Andrew Gissinger III (born July 4, 1959 in Barberton, Ohio) was a former professional football player who became the president and Chief Operating Officer of  Countrywide Home Loans, Inc. Gissinger also owned and managed a private equity company. Gissinger is the father of five sons.

Education
Gissinger was an academic All American and four-year letterman at Syracuse University where he majored in business. He was the recipient of the Joseph Alexander Award for his athletic and academic accomplishments at Syracuse University. He attended Valley Forge High School in Parma Heights, Ohio.

Football
Gissinger was a 6'5", 280 pound  offensive tackle selected with the first pick of the sixth round in the 1981 draft.
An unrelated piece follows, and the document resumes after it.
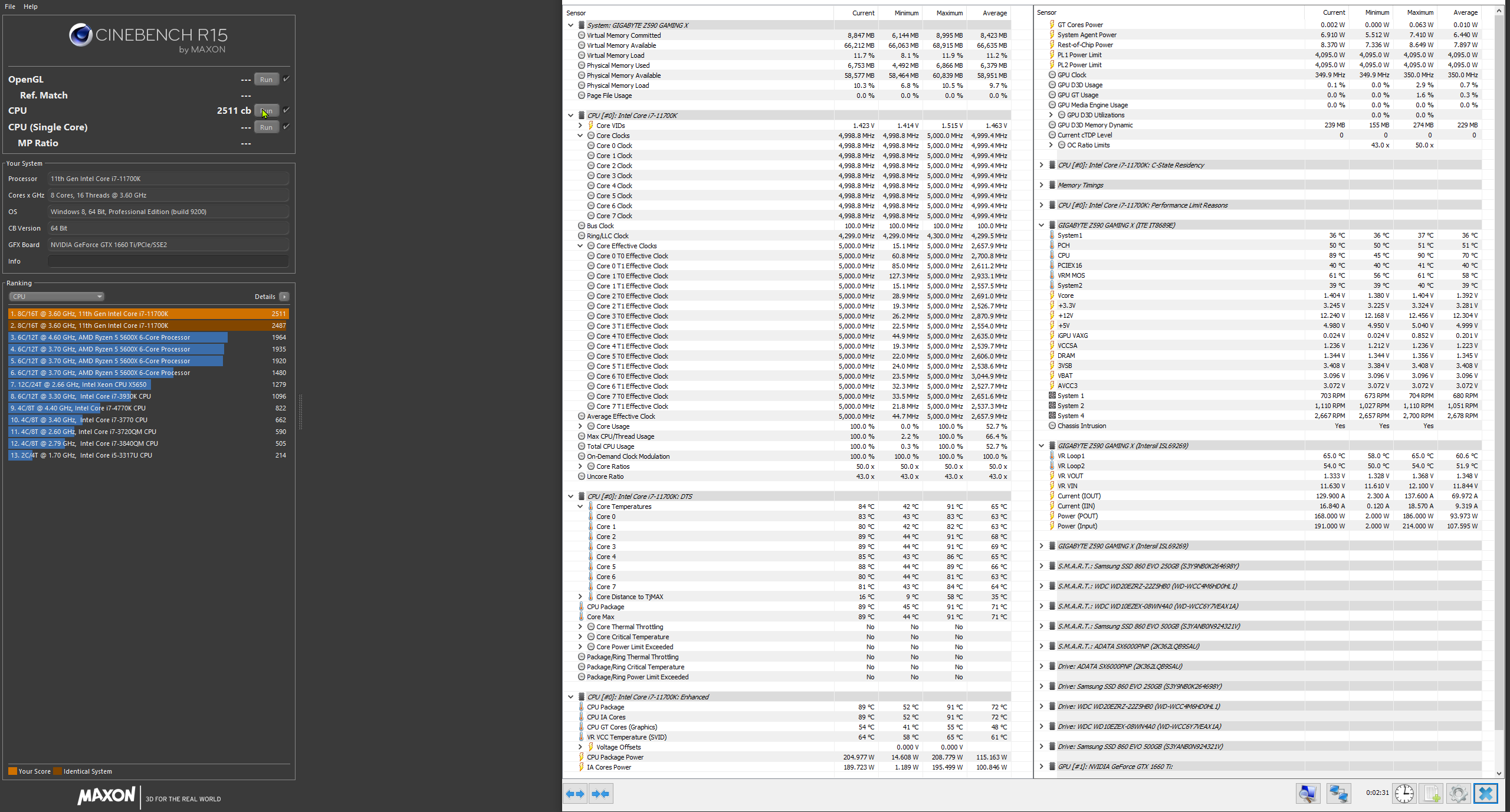The image size is (1510, 812).
Task: Open the remote network monitoring icon
Action: click(1338, 793)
He played his entire three-year NFL career for the San Diego Chargers from 1982 - 1984.  Gissinger ruptured two disks in his back which ended his professional sports career.

Banking
Gissinger served Countrywide Home Loans from 1994 through 1996, and then from 2000 through 2008 when the company was acquired by Bank of America.  While at Countrywide, Gissinger was the President and Executive Managing Director of the Home Loans division. He became famous for leading the 2007 "Protect Our House" campaign which urged Countrywide employees to take criticism of the company as a personal attack.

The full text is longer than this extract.